# My intake setup



## vento 95 GL (May 25, 1999)

Wanted to share what I did with the intake on my 2.5L

I used a 5" OD carbon filter from kamotors.

Modified and plasti dipped the filter bracket. 
I used the stock bolt mount next to the battery to holt it down.

I ran a couple of weeks with the filter without the duct tubing and it is nice and responsive. Much better than stock. Currently have a GTI mk5 exhaust. 
Can't wait to get chipped, but i'm holding off because I might go directly with IE intake manifold-UM chip.

After a bit I thought about taking advantage of the stock air feed location to bring more fresh air to the filter. Decided to use the stock air duct for now with the stock plastic piece that screws into the rad support. I used the tube that comes with the Kamotors filter to connect it.

It feels good at high speeds , but lost a bit of response at lower rpm. Obviously the air doesn't have a direct path to travel.
So now I'm thinking of taking off the end cap and put a velocity stack lip to the inlet of the canister. 

Something like the modshack VTDA. 









I would keep the feed tube close to the inlet, but not attached like I have now. It will bring fresh air to the inlet without losing response. I don't plan to keep the stock air duct. I want to use a low profile racing air duct with the outlet on the right side so I can hide the tube as much as possible to make it look less busy. That's my next step. 

This setup barely costed 140$ total.


----------



## Streetliight (Sep 5, 2011)

Looks good man! I love seeing DIY setups like this. What did you do with the SAI and PCV exhaust tubes though?


----------



## mldouthi (Jun 26, 2010)

Streetliight said:


> Looks good man! I love seeing DIY setups like this. What did you do with the SAI and PCV exhaust tubes though?


I bet they are still connected. That short elbow off the throttle body has the ports for both.


----------



## Streetliight (Sep 5, 2011)

mldouthi said:


> I bet they are still connected. That short elbow off the throttle body has the ports for both.


Ah, I didn't notice that. Pretty cool stuff though, I'd buy one haha.


----------



## vento 95 GL (May 25, 1999)

thanks Streetliight!

Like mldouthi said, I reused the stock elbow and cut off the excess part. I only have 1 port in my car.

I just installed a velocity stack today. I'm gonna see how it feels. I didn't trim the excess diameter yet. 




















for the front air duct I will use this. Its gonna look nicer once i'm finished.


----------



## mldouthi (Jun 26, 2010)

I bet it would look pretty awesome if you mounted that naca duct in the hood. :thumbup:


----------



## lessthanalex (Oct 12, 2009)

mldouthi said:


> I bet it would look pretty awesome if you mounted that naca duct in the hood. :thumbup:


This would look awesome.


----------



## vento 95 GL (May 25, 1999)

haha no I won't cut my hood. Not good with the winters we have here. 

I was driving today with the velocity stack and it does make a difference in this particular application. inlet goes from 3in to 4inch and smooth velocity stack.
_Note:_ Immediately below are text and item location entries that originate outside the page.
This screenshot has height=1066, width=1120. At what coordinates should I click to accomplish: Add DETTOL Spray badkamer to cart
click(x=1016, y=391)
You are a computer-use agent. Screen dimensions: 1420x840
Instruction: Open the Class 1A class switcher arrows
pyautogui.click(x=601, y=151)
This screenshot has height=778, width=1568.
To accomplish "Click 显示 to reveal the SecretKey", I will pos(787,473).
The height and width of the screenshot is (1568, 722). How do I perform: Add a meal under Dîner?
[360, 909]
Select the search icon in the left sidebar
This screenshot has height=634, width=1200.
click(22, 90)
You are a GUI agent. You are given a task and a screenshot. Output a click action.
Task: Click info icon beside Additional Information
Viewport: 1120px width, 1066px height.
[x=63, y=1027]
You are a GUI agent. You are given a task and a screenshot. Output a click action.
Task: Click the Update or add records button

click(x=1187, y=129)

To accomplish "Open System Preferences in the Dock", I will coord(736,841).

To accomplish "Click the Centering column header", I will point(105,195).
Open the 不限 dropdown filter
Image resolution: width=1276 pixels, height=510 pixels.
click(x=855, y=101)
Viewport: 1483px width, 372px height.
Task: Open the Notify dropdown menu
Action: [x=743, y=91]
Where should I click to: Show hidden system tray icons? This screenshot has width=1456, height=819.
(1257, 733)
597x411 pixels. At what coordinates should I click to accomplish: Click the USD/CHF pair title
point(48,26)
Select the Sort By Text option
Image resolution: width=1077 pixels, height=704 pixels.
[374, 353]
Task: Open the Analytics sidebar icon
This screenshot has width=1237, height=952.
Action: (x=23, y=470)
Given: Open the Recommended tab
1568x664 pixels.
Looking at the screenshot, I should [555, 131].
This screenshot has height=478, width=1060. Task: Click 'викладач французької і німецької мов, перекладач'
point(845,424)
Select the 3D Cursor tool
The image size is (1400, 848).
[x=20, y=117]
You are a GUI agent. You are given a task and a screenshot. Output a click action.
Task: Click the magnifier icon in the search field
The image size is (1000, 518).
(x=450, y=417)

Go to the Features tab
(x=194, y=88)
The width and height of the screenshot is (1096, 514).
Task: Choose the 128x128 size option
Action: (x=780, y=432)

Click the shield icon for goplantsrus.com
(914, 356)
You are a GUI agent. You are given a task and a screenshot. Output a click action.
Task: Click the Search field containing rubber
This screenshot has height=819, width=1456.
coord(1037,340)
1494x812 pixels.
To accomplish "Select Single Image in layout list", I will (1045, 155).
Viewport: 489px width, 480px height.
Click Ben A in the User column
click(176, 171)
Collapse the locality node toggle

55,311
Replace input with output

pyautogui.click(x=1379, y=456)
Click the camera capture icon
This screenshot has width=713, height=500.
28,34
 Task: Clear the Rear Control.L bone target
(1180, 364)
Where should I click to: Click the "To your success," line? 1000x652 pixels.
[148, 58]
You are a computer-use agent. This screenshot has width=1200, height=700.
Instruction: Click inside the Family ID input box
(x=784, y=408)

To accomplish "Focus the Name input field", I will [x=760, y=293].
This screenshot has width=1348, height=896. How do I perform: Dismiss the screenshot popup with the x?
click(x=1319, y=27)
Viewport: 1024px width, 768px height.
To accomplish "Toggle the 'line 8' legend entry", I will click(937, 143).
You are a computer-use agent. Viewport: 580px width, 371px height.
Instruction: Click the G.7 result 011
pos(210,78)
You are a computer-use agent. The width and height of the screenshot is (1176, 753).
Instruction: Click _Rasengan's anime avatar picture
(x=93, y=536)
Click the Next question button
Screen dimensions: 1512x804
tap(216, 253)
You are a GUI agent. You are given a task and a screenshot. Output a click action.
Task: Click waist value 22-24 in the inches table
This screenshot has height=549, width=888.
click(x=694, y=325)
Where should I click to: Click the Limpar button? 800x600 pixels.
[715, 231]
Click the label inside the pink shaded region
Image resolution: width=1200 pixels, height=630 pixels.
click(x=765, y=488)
I feel there is more response and it accelerates harder at the top end. It sounds like a beast after 4000rpm.

definitely keeping it. I'm gonna trim the diameter and then I have to order the naca duct so I can finish the setup.


----------



## mldouthi (Jun 26, 2010)

If you dont already have the naca duct why wouldnt you look more of an smoothed inlet. Since the naca duct wont be in its designed position?


----------



## vento 95 GL (May 25, 1999)

Because I haven`t found one that is low profile and has the outlet angled. 

It should look similar to this.










Once trimmed it will fit pretty good and be hidden.


----------



## mldouthi (Jun 26, 2010)

Oh ok. That makes sense. 

and I know what a naca duct looks like


----------



## le0n (Jun 12, 2013)

make your own, exactly the way you want.

get yourself some foam and some fiberglass supplies and get to work.


----------



## vento 95 GL (May 25, 1999)

I trimmed the velocity stack. Now looks much better. 

Still waiting for the naca duct so I can clean up the duct tubing install. 






















Planning to install IE sri and UM chip later this year if everything goes well.


----------